Setelah tahap pengembangan kasus bisnis kita dokumentasikan secara detail, maka langkah kedua adalah melakukan studi kelayakan pada proyek tersebut, pada setiap bagian pengembangan kasus bisnis, hal ini dilakukan untuk melakukan penelitian seperti apakah perkiraan biaya sangat masuk akal atau cukup untuk membiayai proyek tersebut selesai, apakah solusi yang ada dapat tercapai, apakah resiko yang ada dapat dihindari.

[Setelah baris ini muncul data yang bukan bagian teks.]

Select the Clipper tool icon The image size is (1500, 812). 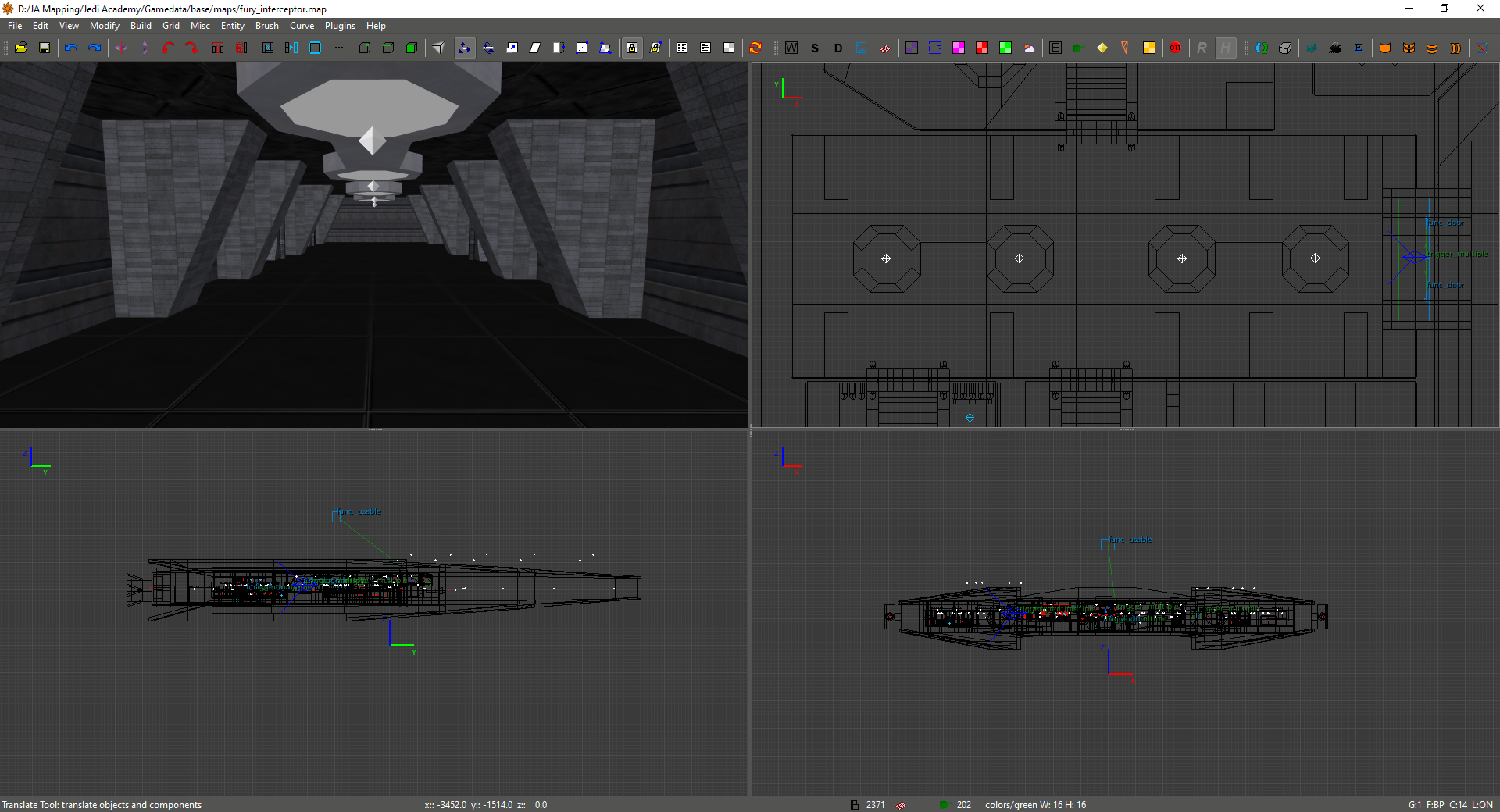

Tahap studi kelayakan telah selesai, semua solusi telah disetujui dan pendanaan telah dialokasikan maka sebuah proyek telah dimulai, langkah ketiga yaitu membuat project charter dimana pendifinisian visi, obyektif, jangkauan dan penyampaian untuk proyek tersebut. Pada langkah ini juga kita harus membuat struktur organisasi, peran dan tanggung jawab, dan meringkas rencana aktifitas, sumber daya dan pendanaan yang dibutuhkan untuk memulai proyek. Akhirnya setiap resiko, isu, asumsi perencanaan dan hambatan telah terdaftar dan terdokumentasi dengan baik.

Project charter telah selesai dibuat, saatnya melangkah ke langkah keempat yaitu menentukan tim proyek, pada tahap ini cakupan dari proyek telah didefinisikan secara terperinci dan tim proyek telah siap untuk ditentukan. Walaupun Manajer Proyek dapat ditentukan pada setiap tahap pada proyek, Manajer Proyek perlu ditentukan prioritasnya pada pembentukan tim proyek. Manajer Proyek mendokumentasikan deskripsi pekerjaan secara terperinci untuk setiap peran pada proyek dan menunjuk sumber daya manusia ke setiap peran berdasarkan pada keahlian dan pengalaman yang bersangkutan. Pada saat tim telah memenuhi sumber daya yang sesuai maka kantor proyek telah siap untuk dibuat.

Mempersiapkan kantor proyek merupakan langkah kelima dari fase inisiasi proyek, kantor proyek adalah lingkungan fisik dimana tim proyek akan berbasis. Walaupun biasanya hanya memiliki satu kantor proyek pusat, memungkinkan juga untuk memiliki lingkungan kantor proyek maya dengan anggota tim proyek di berbagai lokasi diseluruh dunia. Tanpa menghiraukan lokasi, sebuah lingkungan kantor proyek yang berhasil akan terdiri dari komponen seperti lokasi baik fisik ataupun maya, fasilitas komunikasi seperti telpon, jaringan komputer, email, akses internet, penyimpanan file, penyimpanan basis data dan perlengkapan backup, serta peralatan untuk akunting, perencanaan proyek dan permodelan resiko.

Langkah keenam dalam inisiasi proyek yaitu melakukan peninjauan tahap yang telah dilakukan, hal ini pada dasarnya merupakan sebuah pemeriksaan untuk memastikan bahwa proyek telah mencapai pernyataan obyektif sesuai dengan yang direncanakan.